All lines below containing the string "computer" are to be copied.

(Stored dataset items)

Segment Open

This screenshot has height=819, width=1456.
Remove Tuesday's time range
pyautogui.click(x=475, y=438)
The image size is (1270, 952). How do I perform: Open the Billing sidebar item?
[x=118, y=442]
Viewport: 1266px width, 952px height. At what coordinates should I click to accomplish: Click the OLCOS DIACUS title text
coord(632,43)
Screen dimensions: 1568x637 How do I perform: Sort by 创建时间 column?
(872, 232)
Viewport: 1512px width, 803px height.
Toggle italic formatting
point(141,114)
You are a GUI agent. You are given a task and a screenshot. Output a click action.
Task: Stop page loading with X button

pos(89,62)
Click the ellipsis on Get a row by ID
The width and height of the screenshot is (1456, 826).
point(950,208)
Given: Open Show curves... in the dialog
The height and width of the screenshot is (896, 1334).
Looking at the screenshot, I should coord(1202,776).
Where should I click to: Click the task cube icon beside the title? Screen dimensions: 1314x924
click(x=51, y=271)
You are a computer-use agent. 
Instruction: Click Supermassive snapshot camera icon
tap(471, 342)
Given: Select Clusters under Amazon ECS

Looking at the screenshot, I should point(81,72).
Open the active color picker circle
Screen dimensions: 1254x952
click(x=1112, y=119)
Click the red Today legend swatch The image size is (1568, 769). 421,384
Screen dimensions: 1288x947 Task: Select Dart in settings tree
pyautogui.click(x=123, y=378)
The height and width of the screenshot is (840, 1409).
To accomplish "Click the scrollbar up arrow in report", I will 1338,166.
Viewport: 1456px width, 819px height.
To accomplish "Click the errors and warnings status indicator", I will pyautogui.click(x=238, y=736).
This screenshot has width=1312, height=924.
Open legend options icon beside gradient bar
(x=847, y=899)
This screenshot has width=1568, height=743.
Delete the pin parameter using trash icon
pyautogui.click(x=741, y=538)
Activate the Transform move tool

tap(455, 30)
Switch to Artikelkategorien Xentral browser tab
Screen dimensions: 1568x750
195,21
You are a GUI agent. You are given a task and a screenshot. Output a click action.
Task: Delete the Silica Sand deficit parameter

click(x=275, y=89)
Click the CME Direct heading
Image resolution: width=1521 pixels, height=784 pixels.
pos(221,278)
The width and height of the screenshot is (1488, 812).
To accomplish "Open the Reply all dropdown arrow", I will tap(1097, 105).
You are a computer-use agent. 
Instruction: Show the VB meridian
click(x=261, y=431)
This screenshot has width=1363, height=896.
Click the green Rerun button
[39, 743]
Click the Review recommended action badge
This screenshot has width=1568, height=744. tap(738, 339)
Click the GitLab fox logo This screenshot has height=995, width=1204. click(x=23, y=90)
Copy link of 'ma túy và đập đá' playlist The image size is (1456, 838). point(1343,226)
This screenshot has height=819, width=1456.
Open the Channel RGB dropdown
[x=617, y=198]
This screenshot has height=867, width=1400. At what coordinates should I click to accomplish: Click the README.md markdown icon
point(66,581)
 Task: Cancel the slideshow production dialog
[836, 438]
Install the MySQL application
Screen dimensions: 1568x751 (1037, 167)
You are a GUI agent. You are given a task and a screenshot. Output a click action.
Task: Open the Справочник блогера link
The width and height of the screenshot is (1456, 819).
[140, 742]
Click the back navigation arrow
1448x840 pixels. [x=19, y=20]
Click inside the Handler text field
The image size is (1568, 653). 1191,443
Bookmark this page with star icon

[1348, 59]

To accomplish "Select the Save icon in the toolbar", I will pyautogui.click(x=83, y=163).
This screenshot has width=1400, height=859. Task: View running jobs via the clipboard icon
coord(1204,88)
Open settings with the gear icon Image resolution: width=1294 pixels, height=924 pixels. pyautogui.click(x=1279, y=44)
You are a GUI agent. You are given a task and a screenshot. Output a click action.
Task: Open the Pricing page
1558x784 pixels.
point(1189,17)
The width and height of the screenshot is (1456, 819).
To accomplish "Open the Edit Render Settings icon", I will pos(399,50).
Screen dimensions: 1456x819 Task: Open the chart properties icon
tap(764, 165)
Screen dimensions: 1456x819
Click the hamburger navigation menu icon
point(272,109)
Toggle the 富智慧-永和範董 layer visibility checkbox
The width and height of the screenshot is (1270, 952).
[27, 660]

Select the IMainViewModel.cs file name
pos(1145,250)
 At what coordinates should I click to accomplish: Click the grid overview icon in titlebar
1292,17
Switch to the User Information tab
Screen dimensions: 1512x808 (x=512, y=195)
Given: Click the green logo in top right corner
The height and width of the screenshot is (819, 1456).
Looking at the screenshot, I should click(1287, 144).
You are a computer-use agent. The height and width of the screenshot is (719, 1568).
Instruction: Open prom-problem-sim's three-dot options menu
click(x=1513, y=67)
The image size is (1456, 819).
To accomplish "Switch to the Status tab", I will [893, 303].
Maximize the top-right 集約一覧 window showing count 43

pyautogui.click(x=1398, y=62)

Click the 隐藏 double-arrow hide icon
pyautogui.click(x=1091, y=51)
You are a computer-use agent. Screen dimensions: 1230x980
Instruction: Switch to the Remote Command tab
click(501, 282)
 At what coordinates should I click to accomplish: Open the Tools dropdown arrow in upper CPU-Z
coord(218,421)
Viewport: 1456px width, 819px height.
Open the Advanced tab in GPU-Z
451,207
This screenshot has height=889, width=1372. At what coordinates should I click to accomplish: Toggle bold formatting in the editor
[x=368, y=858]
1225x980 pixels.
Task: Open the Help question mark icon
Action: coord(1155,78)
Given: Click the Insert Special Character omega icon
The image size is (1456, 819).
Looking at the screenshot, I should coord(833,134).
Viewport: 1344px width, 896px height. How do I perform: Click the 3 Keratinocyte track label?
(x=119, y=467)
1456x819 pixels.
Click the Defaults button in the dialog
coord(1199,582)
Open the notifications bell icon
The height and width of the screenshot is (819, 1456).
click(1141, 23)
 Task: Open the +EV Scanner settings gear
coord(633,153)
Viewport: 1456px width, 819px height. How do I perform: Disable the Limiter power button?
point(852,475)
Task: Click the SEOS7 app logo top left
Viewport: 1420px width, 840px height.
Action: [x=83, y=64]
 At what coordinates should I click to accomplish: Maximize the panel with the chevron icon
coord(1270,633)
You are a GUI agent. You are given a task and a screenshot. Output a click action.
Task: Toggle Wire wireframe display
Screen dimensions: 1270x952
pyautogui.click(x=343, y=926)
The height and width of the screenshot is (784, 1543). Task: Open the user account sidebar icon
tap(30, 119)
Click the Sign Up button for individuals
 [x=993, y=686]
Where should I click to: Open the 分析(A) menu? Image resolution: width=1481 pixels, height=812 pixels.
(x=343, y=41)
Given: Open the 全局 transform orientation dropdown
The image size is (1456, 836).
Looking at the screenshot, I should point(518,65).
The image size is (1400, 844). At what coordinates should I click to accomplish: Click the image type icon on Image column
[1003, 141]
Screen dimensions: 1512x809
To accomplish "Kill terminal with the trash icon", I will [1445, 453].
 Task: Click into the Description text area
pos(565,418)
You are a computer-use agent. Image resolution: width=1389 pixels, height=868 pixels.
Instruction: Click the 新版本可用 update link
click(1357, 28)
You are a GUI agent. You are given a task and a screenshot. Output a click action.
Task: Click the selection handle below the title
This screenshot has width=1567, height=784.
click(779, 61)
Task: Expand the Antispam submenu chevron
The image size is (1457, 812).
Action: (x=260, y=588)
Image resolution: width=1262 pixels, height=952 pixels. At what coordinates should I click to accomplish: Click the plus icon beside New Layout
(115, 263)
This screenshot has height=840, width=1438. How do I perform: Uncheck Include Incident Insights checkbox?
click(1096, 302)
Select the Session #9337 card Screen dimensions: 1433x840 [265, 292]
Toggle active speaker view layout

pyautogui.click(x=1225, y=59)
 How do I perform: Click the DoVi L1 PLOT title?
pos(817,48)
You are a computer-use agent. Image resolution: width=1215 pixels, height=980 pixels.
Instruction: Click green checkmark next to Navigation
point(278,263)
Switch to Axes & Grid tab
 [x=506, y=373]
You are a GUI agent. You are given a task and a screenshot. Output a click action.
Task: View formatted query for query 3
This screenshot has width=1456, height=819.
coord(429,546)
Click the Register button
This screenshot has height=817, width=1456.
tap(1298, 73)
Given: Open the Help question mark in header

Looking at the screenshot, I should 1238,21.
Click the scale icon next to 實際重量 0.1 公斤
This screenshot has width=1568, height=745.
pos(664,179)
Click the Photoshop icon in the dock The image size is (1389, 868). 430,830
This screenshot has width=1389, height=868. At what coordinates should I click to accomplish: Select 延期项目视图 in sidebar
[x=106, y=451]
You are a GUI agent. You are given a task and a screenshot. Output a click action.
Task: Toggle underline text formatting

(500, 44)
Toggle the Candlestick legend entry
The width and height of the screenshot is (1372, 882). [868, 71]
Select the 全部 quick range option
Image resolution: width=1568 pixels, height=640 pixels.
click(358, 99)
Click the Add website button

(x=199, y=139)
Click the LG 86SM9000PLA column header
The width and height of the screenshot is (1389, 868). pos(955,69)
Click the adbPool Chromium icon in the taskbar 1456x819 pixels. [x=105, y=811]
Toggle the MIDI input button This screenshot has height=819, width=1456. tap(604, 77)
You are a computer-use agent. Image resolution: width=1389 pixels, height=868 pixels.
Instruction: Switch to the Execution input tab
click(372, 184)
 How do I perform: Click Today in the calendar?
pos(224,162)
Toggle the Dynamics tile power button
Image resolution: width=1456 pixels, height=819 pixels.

Segment Closed

• **SOLUTION TO THIS EXERCISE**:
You are a computer-use agent. 
You are a computer-use agent. 
You are a computer-use agent. The height and width of the screenshot is (719, 1568).
You are a computer-use agent. Screen dimensions: 1230x980
You are a computer-use agent. Image resolution: width=1389 pixels, height=868 pixels.
You are a computer-use agent. Image resolution: width=1215 pixels, height=980 pixels.
You are a computer-use agent. Image resolution: width=1389 pixels, height=868 pixels.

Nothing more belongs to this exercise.